Understanding Challenges Our Visually Impaired Loved Ones Face
One of the challenges we face as visually impaired people is the lack of understanding that others have for us. We know they’re not purposefully misunderstanding our challenges or needs...really, how can they if they haven’t experienced what we have experienced? But, that doesn't mean it's any less frustrating or hurtful. In the same way, we could never fully understand the challenges they face in their lives either.
It isn't easy communicating needs
Sometimes it’s really hard, embarrassing, or uncomfortable to ask for help. That means that we aren’t always forward with the challenges we face or what we may need to overcome these challenges. This can cause a gap or barrier between us all. I’m here today to try to help bridge this gap between those of us facing challenges due to our vision impairments and our loved ones who want to know...but just don’t.
I'd like to start by saying that as the person struggling with macular degeneration, we do have a responsibility to communicate our difficulties and needs clearly. If we don't at least try, it will be very hard for anyone to understand us or give any assistance.
Vision loss struggles
It’s pretty well-known that those who are battling vision loss struggle with certain things. Lighting, for example, or not being able to read or see something in small print to name a few. Please try to remember that even these ‘known’ struggles go deeper than they seem. For instance, some of us prefer brighter lighting, while others need it to be dimmer in order to see better.
Some of us can’t stand certain types of lighting, like fluorescent lighting for instance. One of our awesome community members described his struggle with fluorescent lighting as making things look foggy. If this was one of our struggles, it would help our loved ones to know that the lighting caused things to look foggy while shopping with us in a store that has fluorescent lighting.

* DATA FOR REVIEW:
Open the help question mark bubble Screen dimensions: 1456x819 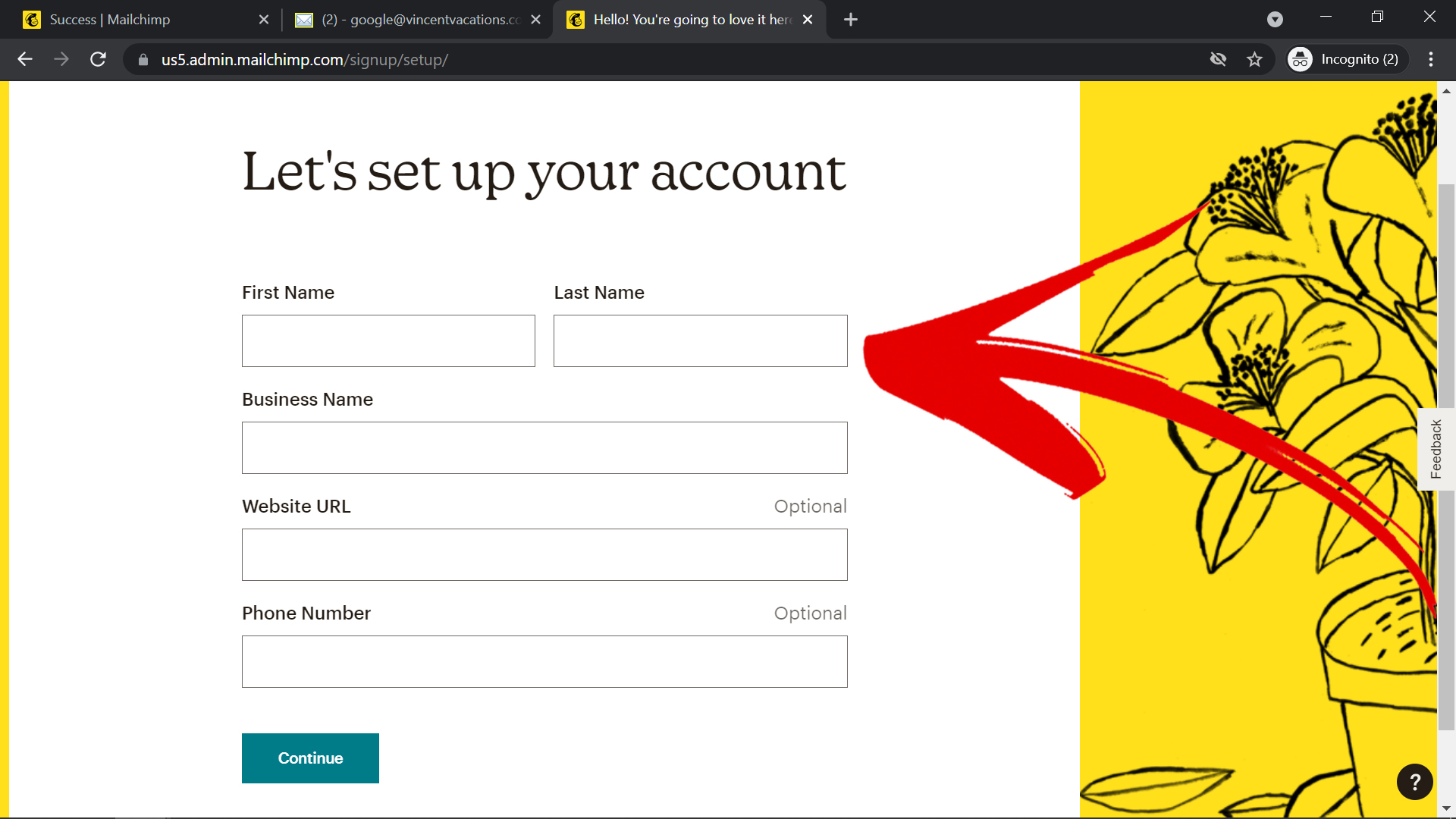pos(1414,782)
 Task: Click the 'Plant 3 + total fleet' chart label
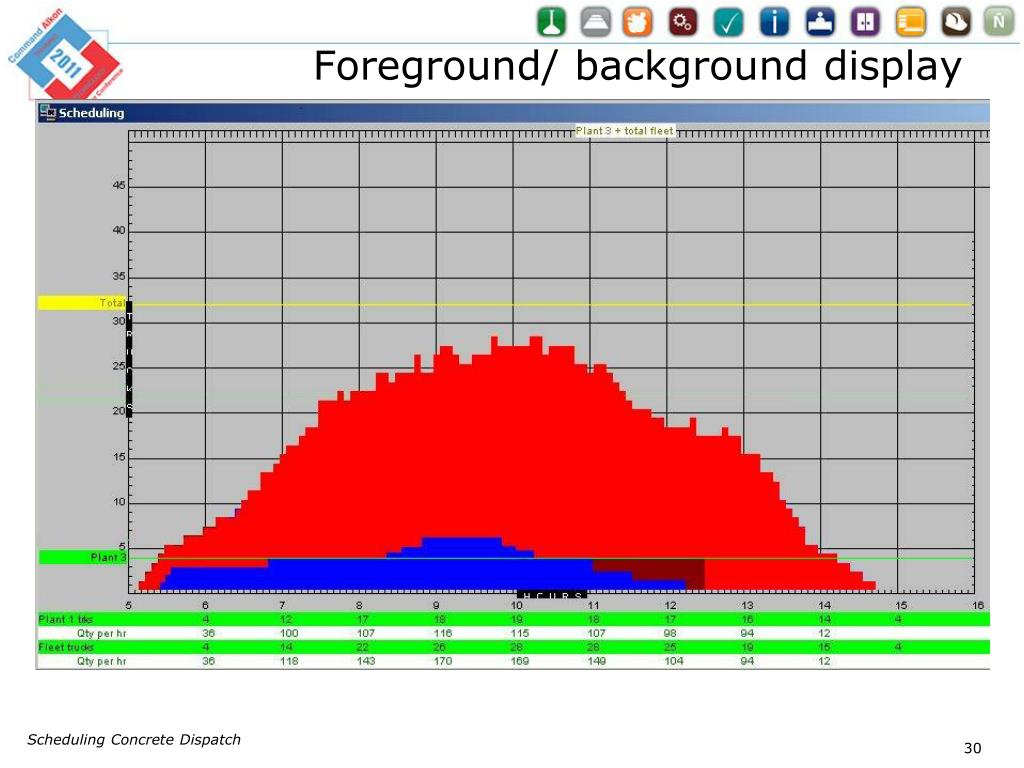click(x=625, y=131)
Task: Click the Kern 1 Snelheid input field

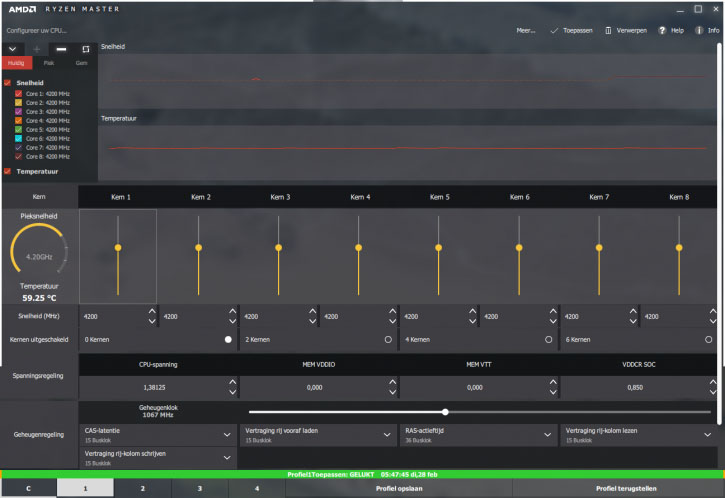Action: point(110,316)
---
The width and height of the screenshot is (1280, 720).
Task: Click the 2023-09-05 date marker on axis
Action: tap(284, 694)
--
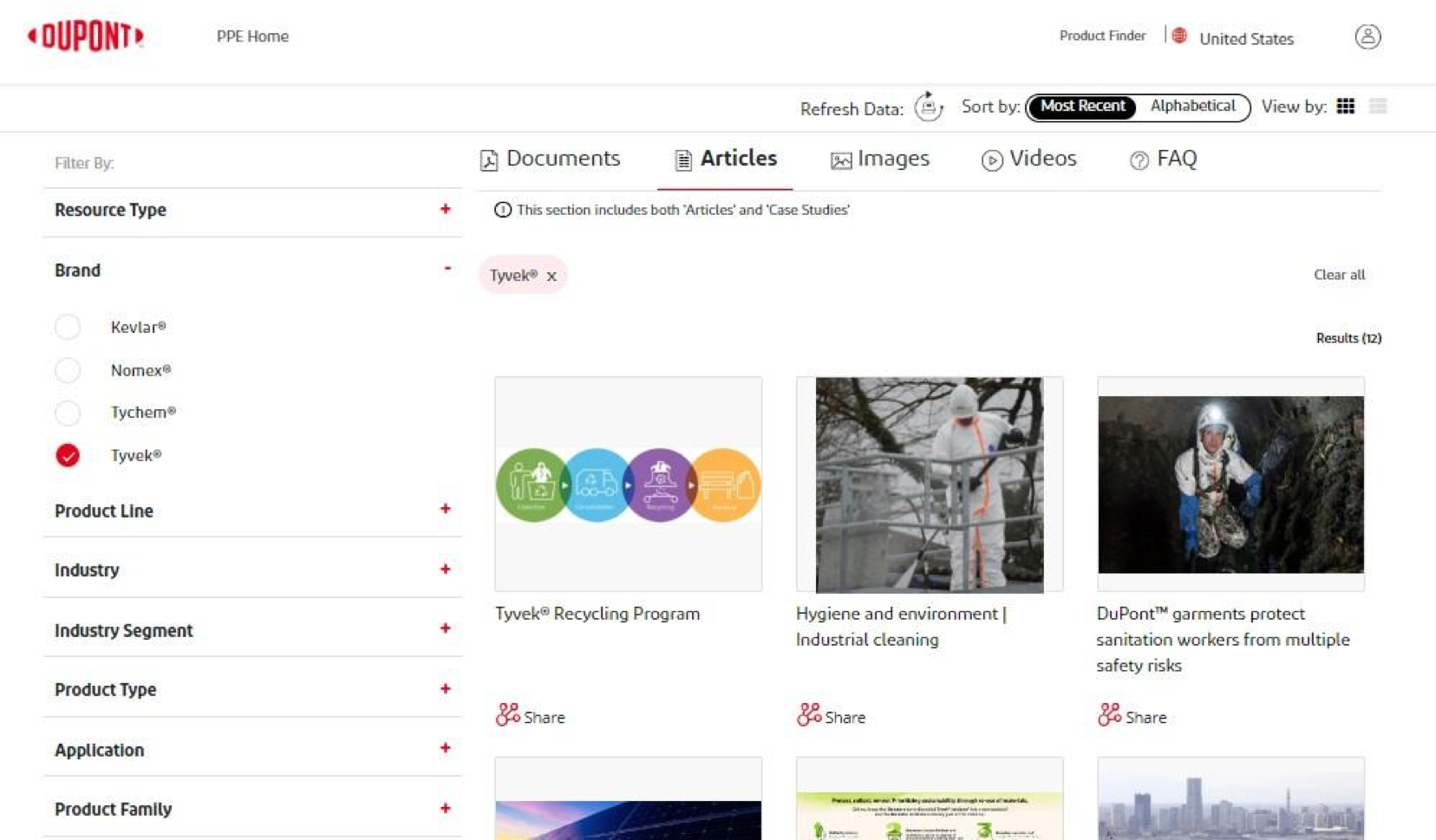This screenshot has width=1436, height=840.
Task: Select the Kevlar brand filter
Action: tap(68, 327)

* INSTRUCTIONS:
A – In the article on vision loss, how did a community member describe his struggle with fluorescent lighting?
B – According to the article on vision loss, why do people with macular degeneration have a responsibility to communicate their difficulties and needs clearly?
C – Continue the article on vision loss from its last sentence.
None of the material is needed here.

* RESULTS BY TASK:
A – He said it makes things look foggy.

B – If they don't at least try, it will be very hard for anyone to understand them or give them any assistance.

C –
Each of us is different, even with well-known struggles that accompany macular degeneration. That is really important to remember.
Understanding visual impairment
Often, when we aren’t in someone else’s shoes, we are unable to know all of the challenges that accompany their experiences. Those of us with macular degeneration and vision loss face unique challenges that are hard to foresee without actually experiencing it.
First of all, macular degeneration is a blind illness. It isn't always something people can see about us when they look at us unless we have a seeing eye dog or a white cane. Also, some of us are struggling with the fear of an unknown future with our vision. Many friends and family members can't understand this fully because in the moment we seem to be able to see 'well enough.'
Macular degeneration challenges
Here is a list of important unfamiliar and undiscussed challenges people with macular degeneration may be facing:
- Lack of confidence (being unsure of ourselves and what we can or can’t accomplish due to vision changes)
- Anxiety, fear, depression, and worry (being fearful about an unknown future with our vision)
- Decrease in mobility (due to worrying about falling or running into something)
- Loneliness (feeling alone or even misunderstood)
- Social exclusion (public places without adaptations for the visually impaired, like menus with small print that are hard to read in restaurants)
- Feeling like a burden (loss of independence and struggling to ask for help)
- Lack of knowledge of services available for assistance (or even lack of knowledge of the use of technology since many AMD patients are older and have less experience with it)
- Poverty (being unable to afford resources like insurance, doctors visits, surgeries, injections, medications, vitamins, food, adaptive devices, and public transportation)
It's HARD to ask for help
Oftentimes, we don’t discuss these challenges because they’re more emotional than physical in nature. It may be easier to ask someone to light up a dim hallway than it is to ask for time spent together to not feel so lonely.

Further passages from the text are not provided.